(Saved entries)
· · ·
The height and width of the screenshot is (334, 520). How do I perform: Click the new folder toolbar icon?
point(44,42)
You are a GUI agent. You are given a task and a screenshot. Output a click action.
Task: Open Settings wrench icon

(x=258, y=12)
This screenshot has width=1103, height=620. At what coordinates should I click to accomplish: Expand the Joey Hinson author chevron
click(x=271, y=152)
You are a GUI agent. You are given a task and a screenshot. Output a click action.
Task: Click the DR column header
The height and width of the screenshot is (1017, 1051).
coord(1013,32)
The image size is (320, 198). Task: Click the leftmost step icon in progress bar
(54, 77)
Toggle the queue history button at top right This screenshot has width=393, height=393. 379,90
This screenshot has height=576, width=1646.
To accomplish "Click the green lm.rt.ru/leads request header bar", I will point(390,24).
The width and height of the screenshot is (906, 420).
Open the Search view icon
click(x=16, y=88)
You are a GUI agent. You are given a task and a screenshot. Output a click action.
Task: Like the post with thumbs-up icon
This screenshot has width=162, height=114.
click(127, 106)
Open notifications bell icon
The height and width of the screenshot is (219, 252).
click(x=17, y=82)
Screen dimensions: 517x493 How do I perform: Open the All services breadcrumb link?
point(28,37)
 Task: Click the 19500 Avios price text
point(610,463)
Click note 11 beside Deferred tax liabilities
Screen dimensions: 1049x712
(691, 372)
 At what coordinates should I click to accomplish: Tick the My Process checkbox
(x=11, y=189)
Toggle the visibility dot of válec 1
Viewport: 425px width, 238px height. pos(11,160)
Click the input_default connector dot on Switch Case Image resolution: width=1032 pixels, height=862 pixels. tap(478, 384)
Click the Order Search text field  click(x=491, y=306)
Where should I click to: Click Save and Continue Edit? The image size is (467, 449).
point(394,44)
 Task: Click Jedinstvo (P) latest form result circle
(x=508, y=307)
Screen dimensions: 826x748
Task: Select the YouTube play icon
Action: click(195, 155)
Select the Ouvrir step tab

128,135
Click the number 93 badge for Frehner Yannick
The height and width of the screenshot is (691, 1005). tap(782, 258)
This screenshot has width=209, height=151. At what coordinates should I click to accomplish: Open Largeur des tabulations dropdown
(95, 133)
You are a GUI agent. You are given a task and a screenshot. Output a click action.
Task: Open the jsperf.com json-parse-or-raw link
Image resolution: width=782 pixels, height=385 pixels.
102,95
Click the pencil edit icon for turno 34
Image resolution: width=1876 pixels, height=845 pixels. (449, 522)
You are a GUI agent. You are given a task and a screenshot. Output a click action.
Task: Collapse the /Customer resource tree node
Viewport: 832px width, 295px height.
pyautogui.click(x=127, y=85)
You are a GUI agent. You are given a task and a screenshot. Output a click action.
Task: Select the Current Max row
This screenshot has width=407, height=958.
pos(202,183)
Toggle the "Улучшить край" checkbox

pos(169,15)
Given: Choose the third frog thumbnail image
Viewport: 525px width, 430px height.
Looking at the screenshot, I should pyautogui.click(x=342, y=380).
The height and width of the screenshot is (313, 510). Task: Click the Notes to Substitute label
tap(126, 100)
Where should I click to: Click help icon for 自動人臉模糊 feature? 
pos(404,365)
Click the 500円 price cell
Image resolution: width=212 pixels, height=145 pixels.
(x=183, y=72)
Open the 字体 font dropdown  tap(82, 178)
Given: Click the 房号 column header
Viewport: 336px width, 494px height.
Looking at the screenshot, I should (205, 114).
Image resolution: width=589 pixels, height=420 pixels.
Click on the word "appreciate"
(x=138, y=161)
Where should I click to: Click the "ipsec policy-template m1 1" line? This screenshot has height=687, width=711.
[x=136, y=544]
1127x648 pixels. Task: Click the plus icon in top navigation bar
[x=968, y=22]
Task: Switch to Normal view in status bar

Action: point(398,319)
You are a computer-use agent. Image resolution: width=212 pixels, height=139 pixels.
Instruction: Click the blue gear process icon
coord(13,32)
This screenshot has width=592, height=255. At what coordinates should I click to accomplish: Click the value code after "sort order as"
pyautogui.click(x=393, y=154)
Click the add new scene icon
· · ·
• [TASK GOAL]:
Find the string "column" in the records, then copy each line where it occurs.

• [EXERCISE RESPONSE]:
Task: Click the DR column header
Given: Click the 房号 column header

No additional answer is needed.